2008年7月27日日曜日

素麺に見るタンゴの究極

猛暑真っ盛りの日本大陸

そんなときは素麺。


何気なく、
水にひたった素麺の水を切る。


こんなところにもタンゴがある。



たとえば、少しイメージしてみよう。



真夏のラーメン屋。

麺の水を切る汗だくの親父。







別にうどん屋でもいい。








チャッチャと、湯を切る大将。


湯を切る瞬間の全身の動きを見れば
ああ、すごく湯が切れている。
ということが一目瞭然だろう。



冷静に考えてみると
かなり超能力な事をやっているようにも見える。

実際、初めてアフリカから日本にやってきた青年がこれを見れば
こんなことを言うに違いない。


 あー。
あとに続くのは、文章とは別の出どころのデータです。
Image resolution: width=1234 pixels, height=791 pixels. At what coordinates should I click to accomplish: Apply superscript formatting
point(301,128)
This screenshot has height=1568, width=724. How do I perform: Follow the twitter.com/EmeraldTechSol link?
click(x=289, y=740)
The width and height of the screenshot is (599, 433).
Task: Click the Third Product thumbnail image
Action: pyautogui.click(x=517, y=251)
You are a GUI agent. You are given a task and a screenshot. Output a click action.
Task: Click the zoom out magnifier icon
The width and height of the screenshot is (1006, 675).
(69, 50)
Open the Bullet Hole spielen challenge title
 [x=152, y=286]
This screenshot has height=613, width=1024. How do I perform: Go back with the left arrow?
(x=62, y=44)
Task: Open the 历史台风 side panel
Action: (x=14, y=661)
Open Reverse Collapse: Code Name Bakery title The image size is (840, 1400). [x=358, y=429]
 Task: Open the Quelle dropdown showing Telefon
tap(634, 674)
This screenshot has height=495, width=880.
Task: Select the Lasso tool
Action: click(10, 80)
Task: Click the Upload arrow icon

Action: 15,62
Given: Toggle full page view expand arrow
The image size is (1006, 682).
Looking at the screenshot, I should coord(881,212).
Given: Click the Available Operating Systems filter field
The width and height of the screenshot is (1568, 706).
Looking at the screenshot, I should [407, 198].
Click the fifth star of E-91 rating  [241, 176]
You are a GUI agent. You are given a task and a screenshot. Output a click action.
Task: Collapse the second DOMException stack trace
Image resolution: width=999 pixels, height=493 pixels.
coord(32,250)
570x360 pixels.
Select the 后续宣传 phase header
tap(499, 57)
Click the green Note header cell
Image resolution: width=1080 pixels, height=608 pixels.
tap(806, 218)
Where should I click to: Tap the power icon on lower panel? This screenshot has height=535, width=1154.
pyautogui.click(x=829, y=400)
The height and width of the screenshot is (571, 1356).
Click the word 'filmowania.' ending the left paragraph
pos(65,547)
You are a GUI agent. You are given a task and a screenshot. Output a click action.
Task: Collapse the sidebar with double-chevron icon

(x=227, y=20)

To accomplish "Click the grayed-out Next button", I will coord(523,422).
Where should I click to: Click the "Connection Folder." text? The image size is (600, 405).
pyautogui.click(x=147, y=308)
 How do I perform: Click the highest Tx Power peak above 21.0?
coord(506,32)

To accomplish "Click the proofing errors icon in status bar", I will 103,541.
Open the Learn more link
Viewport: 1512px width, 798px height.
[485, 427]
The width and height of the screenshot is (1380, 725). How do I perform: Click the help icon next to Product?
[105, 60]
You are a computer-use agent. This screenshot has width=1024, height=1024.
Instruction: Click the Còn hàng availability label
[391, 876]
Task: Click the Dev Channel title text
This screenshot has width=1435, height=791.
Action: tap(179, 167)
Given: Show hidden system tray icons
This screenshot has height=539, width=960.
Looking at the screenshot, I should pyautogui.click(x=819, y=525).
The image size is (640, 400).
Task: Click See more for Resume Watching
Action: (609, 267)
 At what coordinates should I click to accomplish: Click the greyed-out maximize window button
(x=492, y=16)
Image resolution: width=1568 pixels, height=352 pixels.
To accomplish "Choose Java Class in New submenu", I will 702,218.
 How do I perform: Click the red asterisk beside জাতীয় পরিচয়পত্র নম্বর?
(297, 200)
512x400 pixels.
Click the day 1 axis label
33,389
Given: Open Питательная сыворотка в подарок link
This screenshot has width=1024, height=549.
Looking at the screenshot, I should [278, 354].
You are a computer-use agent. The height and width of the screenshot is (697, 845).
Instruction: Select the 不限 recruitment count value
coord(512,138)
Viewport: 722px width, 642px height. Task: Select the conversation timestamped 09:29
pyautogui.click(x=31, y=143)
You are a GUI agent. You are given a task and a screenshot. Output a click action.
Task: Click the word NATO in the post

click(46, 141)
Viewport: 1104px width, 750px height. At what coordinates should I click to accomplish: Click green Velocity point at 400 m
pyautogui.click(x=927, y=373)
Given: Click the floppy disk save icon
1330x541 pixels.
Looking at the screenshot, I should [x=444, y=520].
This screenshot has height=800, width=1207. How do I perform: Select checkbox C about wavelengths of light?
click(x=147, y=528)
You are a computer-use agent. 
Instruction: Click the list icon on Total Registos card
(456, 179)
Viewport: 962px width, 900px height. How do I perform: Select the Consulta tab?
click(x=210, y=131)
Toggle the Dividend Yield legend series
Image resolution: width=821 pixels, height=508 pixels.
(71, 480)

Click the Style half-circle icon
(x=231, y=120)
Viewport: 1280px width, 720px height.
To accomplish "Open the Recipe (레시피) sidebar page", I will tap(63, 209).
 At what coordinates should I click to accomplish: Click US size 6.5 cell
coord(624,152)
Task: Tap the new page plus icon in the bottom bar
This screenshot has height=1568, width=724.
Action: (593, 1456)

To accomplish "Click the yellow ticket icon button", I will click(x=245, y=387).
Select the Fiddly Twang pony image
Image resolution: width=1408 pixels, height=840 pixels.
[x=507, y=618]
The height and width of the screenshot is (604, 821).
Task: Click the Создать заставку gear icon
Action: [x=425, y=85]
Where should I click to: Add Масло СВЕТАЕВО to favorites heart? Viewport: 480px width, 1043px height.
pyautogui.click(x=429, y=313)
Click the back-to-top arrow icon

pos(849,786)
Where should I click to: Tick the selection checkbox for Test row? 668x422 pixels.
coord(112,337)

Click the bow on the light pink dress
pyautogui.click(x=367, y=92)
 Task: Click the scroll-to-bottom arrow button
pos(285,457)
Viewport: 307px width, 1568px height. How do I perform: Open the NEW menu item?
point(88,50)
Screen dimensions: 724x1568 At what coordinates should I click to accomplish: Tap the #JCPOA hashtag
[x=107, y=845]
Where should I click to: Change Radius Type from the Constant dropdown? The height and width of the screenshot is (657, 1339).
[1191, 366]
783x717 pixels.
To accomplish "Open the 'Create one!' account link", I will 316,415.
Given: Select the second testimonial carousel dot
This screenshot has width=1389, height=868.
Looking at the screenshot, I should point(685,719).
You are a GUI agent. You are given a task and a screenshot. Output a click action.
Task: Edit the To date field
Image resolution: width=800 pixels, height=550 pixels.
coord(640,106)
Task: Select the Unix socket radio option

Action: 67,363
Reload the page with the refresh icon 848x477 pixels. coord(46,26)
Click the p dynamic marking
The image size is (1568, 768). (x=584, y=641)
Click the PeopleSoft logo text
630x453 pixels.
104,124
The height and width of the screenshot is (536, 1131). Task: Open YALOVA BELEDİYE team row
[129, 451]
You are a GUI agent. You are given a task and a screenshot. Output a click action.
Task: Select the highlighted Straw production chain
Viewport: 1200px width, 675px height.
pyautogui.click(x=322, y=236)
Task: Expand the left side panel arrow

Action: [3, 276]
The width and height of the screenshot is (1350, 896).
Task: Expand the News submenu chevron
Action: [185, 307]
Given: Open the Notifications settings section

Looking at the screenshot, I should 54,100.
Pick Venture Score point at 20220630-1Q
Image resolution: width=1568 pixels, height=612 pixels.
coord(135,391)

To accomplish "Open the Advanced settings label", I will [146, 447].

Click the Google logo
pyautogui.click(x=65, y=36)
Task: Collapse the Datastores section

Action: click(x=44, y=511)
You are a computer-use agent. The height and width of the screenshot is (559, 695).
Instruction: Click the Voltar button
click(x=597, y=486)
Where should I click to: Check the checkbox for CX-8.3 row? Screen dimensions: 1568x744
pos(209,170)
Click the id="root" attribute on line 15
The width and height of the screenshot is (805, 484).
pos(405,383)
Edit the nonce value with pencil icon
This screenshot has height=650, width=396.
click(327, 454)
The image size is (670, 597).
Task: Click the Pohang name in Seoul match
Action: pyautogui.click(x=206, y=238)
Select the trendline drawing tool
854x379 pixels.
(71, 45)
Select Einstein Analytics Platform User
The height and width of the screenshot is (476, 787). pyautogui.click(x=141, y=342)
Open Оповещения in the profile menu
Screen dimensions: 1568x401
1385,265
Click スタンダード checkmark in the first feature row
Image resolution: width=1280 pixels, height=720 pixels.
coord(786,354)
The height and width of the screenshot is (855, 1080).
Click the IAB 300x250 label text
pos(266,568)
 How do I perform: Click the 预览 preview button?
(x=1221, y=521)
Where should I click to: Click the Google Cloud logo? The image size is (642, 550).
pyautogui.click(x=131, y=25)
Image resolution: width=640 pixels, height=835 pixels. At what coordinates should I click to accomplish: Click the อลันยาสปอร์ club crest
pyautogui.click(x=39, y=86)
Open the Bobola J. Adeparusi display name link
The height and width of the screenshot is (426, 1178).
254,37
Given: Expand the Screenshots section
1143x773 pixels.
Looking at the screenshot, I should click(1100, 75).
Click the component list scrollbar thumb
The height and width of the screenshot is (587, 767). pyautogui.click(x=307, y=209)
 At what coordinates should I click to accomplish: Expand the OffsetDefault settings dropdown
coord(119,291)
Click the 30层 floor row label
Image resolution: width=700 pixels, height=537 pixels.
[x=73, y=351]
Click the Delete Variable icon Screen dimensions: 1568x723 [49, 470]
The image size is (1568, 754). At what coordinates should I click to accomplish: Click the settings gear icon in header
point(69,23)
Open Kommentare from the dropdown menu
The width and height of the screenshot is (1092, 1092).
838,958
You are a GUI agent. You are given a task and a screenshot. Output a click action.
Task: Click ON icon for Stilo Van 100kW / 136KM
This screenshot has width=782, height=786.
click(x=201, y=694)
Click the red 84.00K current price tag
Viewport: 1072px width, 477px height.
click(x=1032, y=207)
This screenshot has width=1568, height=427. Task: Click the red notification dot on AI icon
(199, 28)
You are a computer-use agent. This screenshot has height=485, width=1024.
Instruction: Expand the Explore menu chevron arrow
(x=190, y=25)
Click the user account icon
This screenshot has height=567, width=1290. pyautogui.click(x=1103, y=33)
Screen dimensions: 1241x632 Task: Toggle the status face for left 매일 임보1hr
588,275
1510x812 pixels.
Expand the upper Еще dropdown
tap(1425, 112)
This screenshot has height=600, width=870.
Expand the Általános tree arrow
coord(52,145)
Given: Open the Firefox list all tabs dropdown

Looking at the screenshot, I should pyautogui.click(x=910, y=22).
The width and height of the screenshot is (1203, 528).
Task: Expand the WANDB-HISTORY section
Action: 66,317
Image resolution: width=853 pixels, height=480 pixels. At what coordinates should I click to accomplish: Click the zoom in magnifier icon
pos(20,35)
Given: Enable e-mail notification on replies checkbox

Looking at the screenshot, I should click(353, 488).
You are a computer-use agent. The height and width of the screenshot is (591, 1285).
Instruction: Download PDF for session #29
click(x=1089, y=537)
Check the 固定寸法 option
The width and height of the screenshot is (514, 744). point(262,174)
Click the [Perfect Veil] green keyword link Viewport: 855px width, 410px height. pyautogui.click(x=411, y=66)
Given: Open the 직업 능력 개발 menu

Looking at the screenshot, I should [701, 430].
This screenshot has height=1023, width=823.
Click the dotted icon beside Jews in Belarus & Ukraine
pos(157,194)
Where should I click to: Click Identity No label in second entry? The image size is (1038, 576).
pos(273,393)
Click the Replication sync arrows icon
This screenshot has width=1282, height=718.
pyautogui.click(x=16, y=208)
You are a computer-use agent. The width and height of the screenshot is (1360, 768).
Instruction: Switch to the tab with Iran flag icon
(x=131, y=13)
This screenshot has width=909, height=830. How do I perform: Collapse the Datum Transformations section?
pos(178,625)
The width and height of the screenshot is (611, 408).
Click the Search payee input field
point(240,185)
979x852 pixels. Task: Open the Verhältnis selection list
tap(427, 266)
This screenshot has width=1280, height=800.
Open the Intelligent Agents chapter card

彼は昔 黒魔法使い か ゾウ使い でもやっていたのだろうか?
 まるでウドンに気持ちが伝わったかのように水が切れている!



タンゴを長年やっていると
何が不思議だか分からなくなってくるが

踊っている二人が
まるで意志が通じ合っているかのように動いていること

そしてその二人は
常に初めから計算されつくしているかのような動きを披露する



そんなことを考えているうちに
あなたもおなかが減っていることだろう。

ためしに素麺を茹でてみるといいかもしれない。



うどん屋のおっちゃんのように
派手にブンブンと振らなくても水は切れる。

水が離れる瞬間を極めてくると
たとえ上下の動きをなくしてみても水は切れるだろう。


水を含んだ素麺の重さとザルのシナりを
無意識的に計算して水を切っている。

とても短い時間だが、
手の筋肉の些細な動きがザルに伝わってから
素麺から水が切られる。


いざ文章にしてみると
極めてマニアックな無駄な観察のようにも思える。

しかしながら
これがタンゴのリードだと分かる人もいるだろう。



ためしに
相手を素麺だと思って
踊ってみてもいいかもしれない。

ものすごく緻密で計算されつくした
筋肉の動きがそこにある。



タンゴを初めて目にした時に感じた神秘。

少しレッスンなどでステップなんかを習ってみて
ああなんだ、意外に簡単だなと思えてしまう。

それからしばらくやっているうちに
一ランク上の緻密なムーブメントに気づく。


これに気づいてしまったなら

あとは自由自在に音楽に乗って
他にはない究極のペアダンスを楽しむだけだ。